I looked into pretty much every way to go about automating this. There's plenty of ways to give it a shot, too- first was Quicksilver and trying to tie together a number of apps in one hotkey grouping, but it didn't give me enough control over running commands in Terminal (specifically with keeping tabs intact).
Next up was Terminal itself, specifically in terms of Terminal's Window Groupings, which ended up really sucking. It lets you save specific numbers of tabs in a certain window, but it doesn't let you automatically run different commands in each tab (you can run a generic command, like "cd ~/railsapp" for each tab which was partway there though). I even went so far to dig into the Terminal .term XML files to manually try to get it to work, but the changes didn't stick.
AppleScript was the next idea, of course. I'm no AppleScript guru, but I know enough to be dangerous. The problem was that Terminal, though much improved in Leopard, still didn't offer a lot of comprehensive ways via AppleScript to modify tabs and run commands.
I even looked at giving Ruby a shot, mostly through libraries like RubyOSA. It basically hooks Ruby into regular apps on your OS X install, so you can use Ruby to control iTunes, for example. Again, though, as it builds upon AppleScript, you run into the problem of getting a finer control of scripting Terminal without definitive AppleScript dictionaries.
After all of this, adjusting my bash profile ended up being the simplest, cleanest, and fastest way to tackle this problem. It's an area I really haven't gotten into very much, but luckily it's really quick to dive into for this simple problem.
Basically you set an alias for longer commands in your profile. If you want to handle it yourself, jump into your profile (create it if the file doesn't exist):
vi ~/.profile
From that point, it's really simple. Set an alias and type in the longer command. For example:
alias ss='script/server'
alias sc='script/console'
alias a='autotest -rails'
...and so on. I have a separate alias to change the directory to a specific Rails project:
alias gt='cd /path/to/railsapp'
alias gtss='gt; ss'
So it's pretty easy for me to use Quicksilver to open Terminal, type "gtss" to start Mongrel, command+T for a new tab, hit "gta" to start autotest, and so on. I can probably refine the process even further by using the "run command in Terminal" bundle within Quicksilver to consolidate the first few steps, too. As a final helpful command, you can start up TextMate and Safari, too:
alias gtm='gt; mate .; open http://localhost:3000'
It's not the perfect solution yet (I'd love to hit one Quicksilver command and spawn 3-4 Terminal tabs, Safari, and TextMate all at once), but I can start up everything in a few seconds compared to half a minute or more than doing it all manually. The result is that I can hop into my development environment much quicker, which means it's a lot easier to get down to business when I need to.

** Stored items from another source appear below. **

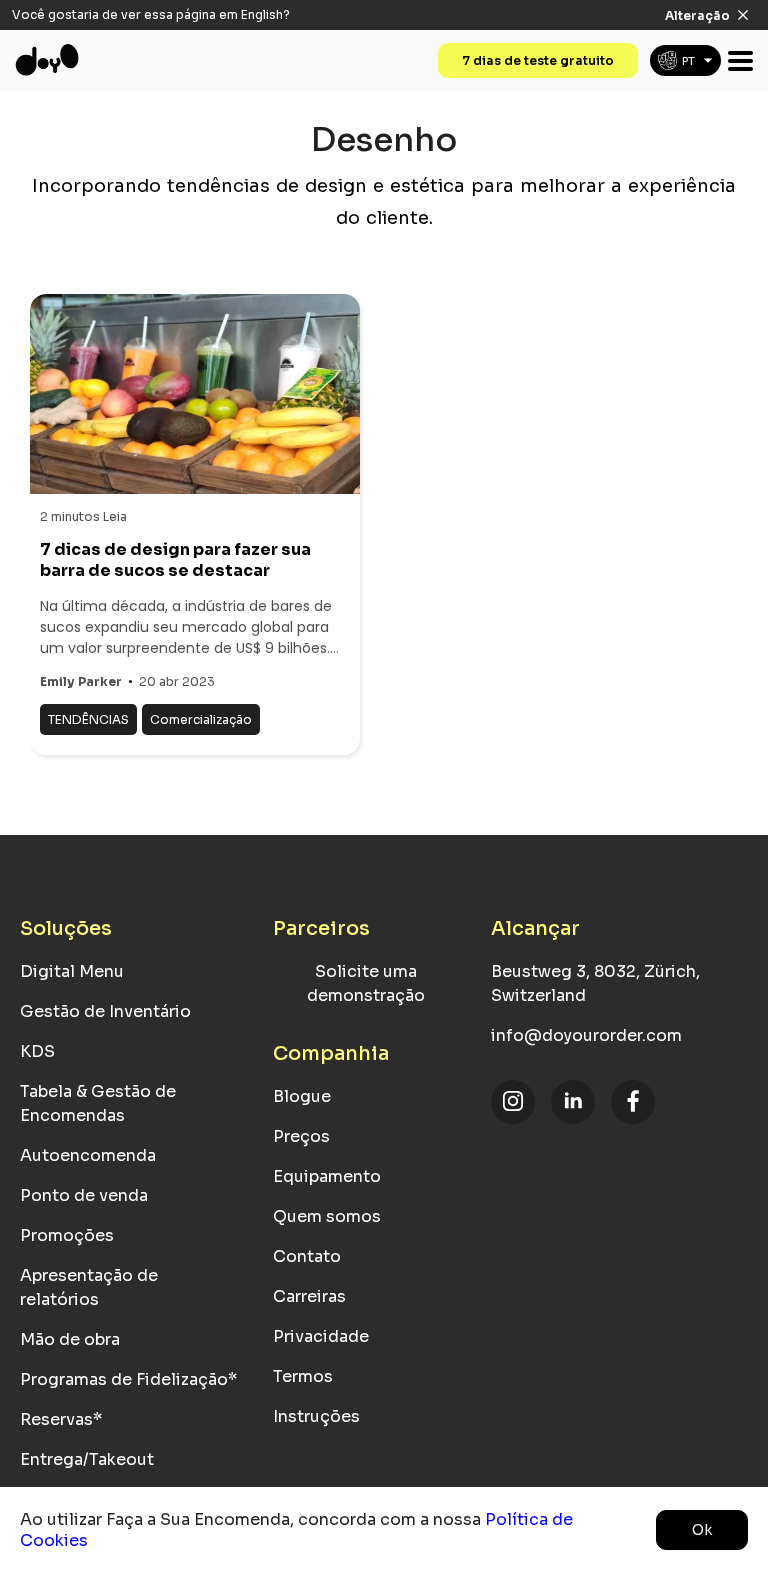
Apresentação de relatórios (89, 1287)
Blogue (302, 1096)
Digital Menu (72, 971)
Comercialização (201, 719)
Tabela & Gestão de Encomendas (98, 1103)
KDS (37, 1051)
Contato (307, 1256)
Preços (301, 1136)
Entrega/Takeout (87, 1459)
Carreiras (309, 1296)
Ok (702, 1530)
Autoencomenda (88, 1155)
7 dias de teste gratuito (538, 60)
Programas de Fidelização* (128, 1379)
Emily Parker (81, 681)
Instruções (316, 1416)
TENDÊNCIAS (88, 719)
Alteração (697, 15)
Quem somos (327, 1216)
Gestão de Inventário (105, 1011)
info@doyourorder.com (586, 1035)
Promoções (67, 1235)
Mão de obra (70, 1339)
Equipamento (327, 1176)
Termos (303, 1376)
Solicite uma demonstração (366, 983)
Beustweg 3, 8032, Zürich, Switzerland (595, 983)
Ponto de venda (84, 1195)
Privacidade (321, 1336)
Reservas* (61, 1419)
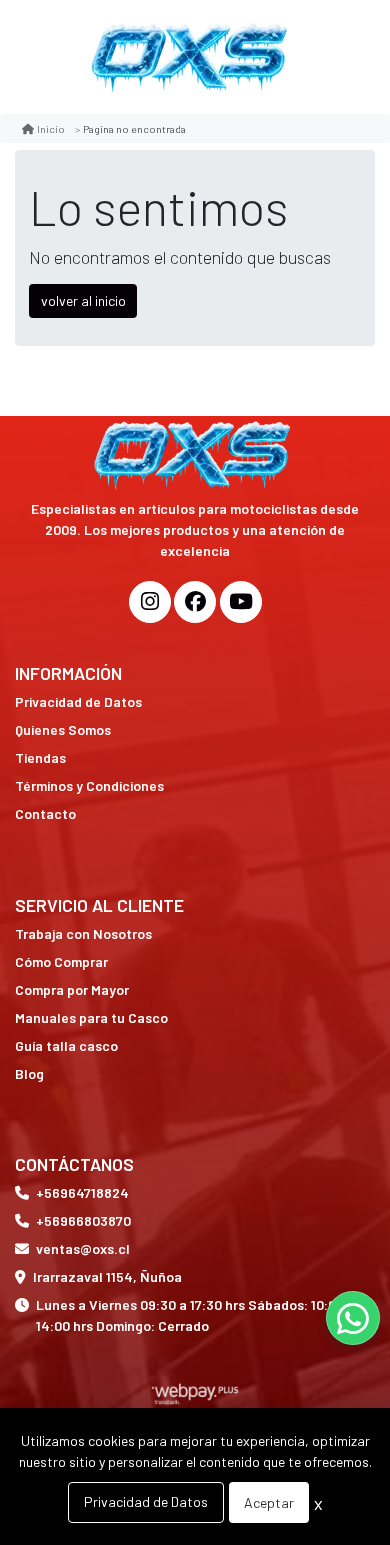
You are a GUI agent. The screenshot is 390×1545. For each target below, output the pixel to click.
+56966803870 (83, 1220)
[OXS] (191, 57)
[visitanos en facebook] (195, 602)
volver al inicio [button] (83, 300)
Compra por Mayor (72, 989)
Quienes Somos (63, 729)
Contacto (45, 813)
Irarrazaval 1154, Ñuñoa (107, 1276)
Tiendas (40, 757)
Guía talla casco (66, 1045)
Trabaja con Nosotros (83, 933)
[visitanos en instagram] (150, 602)
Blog (29, 1073)
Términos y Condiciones (89, 785)
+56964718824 (82, 1192)
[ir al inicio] (195, 460)
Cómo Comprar (61, 961)
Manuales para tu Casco (91, 1017)
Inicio (51, 128)
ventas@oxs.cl (83, 1248)
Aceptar (269, 1502)
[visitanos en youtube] (241, 602)
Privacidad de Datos (78, 701)
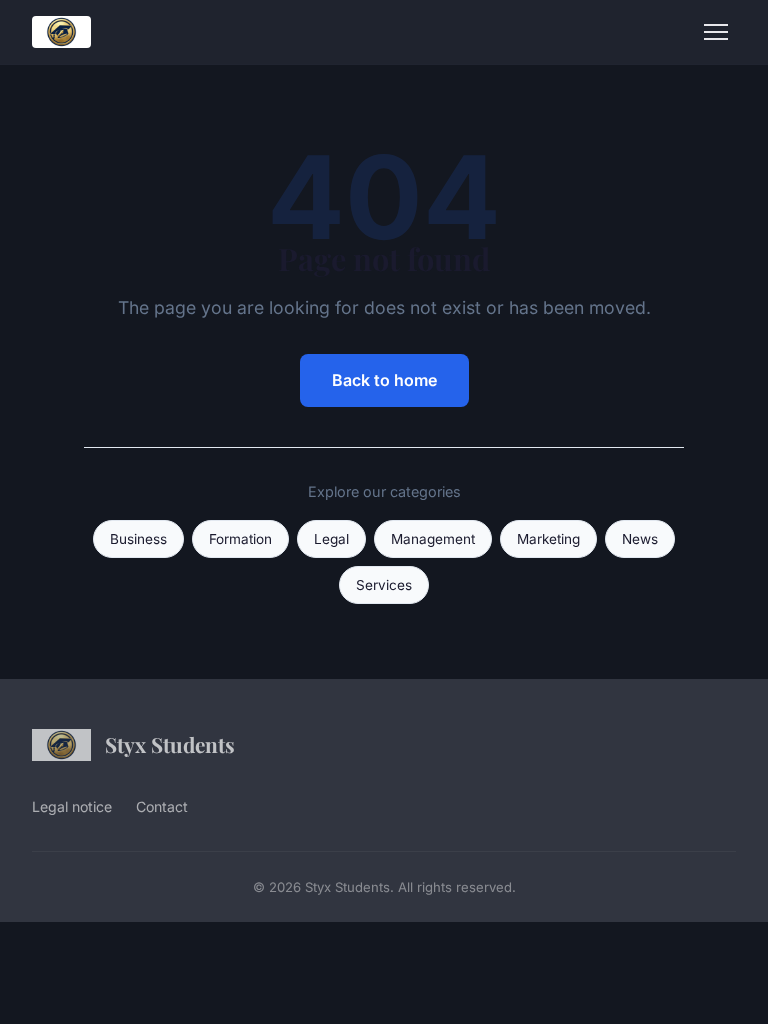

A quick little plug for one of the coolest screencast out there: Railscasts. Railscasts is similar to PeepCode's screencasts, which are kind of "the" Ruby on Rails video tutelage out there. The difference is that Railscasts are free and superficial. And I mean superficial in a good way: instead of an hour-long focus on a deep, rich subject, Ryan at Railscasts is able to bring small tidbits of Railsy goodness to you in a couple minutes. It's the kind of stuff you can do right now to help improve your coding style, productivity, and so on. Plus, it's really easy to spare a couple minutes to learn something new. And, for those of you new to the game, they're not quite basic into screencasts, but they're definitely not advanced material, so it's pretty easy to wrap your head around them.